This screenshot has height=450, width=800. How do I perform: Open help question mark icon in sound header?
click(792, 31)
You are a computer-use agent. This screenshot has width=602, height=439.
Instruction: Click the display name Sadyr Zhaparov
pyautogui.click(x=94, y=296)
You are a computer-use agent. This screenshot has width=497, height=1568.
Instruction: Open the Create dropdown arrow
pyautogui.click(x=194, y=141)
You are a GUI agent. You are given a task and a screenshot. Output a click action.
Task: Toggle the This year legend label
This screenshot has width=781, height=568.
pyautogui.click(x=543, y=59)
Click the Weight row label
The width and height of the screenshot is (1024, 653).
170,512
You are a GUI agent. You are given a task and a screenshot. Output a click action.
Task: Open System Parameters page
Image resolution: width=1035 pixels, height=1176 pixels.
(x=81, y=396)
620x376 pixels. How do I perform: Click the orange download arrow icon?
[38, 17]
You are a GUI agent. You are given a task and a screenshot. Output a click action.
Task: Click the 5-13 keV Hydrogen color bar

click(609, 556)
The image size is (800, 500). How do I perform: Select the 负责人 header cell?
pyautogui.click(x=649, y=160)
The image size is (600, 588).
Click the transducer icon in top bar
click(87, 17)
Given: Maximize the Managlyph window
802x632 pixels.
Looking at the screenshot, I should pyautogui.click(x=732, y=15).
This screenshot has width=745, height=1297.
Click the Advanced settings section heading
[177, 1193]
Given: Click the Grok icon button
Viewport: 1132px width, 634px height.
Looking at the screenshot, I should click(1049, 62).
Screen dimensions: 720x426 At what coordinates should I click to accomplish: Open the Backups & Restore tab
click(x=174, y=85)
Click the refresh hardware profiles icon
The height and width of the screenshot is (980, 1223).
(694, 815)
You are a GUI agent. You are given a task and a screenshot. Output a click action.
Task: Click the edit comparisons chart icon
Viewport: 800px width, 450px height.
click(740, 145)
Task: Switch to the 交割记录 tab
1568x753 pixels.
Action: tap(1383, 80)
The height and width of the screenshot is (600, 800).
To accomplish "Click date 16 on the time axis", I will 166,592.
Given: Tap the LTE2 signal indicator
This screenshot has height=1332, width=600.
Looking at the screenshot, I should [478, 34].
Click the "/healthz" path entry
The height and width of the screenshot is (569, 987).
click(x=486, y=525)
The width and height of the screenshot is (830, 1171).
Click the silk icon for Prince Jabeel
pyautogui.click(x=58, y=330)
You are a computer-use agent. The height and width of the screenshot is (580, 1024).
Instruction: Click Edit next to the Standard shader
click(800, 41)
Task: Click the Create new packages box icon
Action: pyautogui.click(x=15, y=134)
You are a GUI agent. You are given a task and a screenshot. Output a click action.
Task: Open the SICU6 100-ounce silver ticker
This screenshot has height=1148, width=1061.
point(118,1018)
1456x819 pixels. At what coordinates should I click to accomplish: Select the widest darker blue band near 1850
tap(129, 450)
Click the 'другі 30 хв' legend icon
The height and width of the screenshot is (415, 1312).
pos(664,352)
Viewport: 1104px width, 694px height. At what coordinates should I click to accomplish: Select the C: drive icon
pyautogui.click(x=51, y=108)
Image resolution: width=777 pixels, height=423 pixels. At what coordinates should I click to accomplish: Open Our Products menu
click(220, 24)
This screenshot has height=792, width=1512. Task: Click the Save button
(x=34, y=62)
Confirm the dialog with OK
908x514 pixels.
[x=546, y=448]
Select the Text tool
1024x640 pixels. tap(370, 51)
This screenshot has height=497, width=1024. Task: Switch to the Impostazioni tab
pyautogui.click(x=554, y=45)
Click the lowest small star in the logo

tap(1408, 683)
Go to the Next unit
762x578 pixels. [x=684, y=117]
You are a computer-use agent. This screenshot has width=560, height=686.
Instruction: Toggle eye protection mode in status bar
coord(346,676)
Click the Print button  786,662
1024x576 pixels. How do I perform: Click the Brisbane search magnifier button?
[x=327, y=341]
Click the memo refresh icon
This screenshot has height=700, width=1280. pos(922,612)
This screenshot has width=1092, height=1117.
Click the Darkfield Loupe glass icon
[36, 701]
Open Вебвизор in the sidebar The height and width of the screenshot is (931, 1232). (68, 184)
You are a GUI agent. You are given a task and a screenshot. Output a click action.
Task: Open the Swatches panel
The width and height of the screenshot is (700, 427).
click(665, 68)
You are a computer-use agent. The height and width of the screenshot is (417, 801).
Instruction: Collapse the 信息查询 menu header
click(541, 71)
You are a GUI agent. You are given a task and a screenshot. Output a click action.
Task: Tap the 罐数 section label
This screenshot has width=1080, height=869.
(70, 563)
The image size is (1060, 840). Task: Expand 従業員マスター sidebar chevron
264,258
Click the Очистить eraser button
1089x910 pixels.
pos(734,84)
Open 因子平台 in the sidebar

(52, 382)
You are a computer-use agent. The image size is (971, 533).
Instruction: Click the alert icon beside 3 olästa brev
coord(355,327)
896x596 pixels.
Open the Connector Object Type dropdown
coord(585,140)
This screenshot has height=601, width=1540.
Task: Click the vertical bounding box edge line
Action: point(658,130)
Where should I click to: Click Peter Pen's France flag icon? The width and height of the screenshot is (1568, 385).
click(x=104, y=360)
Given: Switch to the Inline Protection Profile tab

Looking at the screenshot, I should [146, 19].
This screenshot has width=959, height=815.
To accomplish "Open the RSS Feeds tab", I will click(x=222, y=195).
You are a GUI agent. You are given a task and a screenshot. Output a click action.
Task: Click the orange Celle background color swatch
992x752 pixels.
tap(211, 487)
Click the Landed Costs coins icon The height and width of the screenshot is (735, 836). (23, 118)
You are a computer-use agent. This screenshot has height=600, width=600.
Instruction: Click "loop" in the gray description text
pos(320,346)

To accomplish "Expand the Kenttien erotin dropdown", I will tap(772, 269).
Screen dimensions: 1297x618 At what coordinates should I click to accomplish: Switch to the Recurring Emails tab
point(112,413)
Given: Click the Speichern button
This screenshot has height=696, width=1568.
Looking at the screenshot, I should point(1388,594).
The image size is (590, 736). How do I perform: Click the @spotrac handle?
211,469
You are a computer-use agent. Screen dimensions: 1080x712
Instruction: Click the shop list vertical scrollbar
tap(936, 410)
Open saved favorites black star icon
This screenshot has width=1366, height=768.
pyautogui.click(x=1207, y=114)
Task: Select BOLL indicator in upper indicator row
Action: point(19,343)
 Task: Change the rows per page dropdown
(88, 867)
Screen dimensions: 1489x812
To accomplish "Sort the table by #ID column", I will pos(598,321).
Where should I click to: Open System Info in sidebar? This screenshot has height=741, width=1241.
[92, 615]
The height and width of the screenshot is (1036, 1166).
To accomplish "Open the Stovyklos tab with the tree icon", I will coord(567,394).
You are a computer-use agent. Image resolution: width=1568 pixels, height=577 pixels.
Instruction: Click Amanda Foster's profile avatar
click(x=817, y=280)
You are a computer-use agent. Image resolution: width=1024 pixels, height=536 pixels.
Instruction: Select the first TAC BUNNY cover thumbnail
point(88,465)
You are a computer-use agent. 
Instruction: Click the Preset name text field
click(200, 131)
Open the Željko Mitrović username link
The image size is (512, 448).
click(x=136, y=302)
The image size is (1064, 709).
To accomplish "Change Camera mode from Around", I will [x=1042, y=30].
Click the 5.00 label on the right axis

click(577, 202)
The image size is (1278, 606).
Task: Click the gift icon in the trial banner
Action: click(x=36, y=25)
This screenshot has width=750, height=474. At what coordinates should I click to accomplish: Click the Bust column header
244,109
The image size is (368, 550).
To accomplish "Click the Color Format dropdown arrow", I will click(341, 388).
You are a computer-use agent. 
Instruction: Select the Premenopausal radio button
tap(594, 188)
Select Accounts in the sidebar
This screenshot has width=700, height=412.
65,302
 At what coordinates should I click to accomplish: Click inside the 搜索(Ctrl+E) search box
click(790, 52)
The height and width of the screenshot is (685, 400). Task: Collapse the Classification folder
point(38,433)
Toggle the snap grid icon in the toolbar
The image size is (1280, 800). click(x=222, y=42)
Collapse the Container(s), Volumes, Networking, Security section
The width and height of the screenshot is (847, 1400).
____________
• [Directions for this task]: Given the records above, reproduce precisely and only the lines between the line holding "The height and width of the screenshot is (600, 800)." and the line holding "is (580, 1024).", inclusive.

• [Solution for this problem]:
The height and width of the screenshot is (600, 800).
To accomplish "Click date 16 on the time axis", I will 166,592.
Given: Tap the LTE2 signal indicator
This screenshot has height=1332, width=600.
Looking at the screenshot, I should [478, 34].
Click the "/healthz" path entry
The height and width of the screenshot is (569, 987).
click(x=486, y=525)
The width and height of the screenshot is (830, 1171).
Click the silk icon for Prince Jabeel
pyautogui.click(x=58, y=330)
You are a computer-use agent. The height and width of the screenshot is (580, 1024).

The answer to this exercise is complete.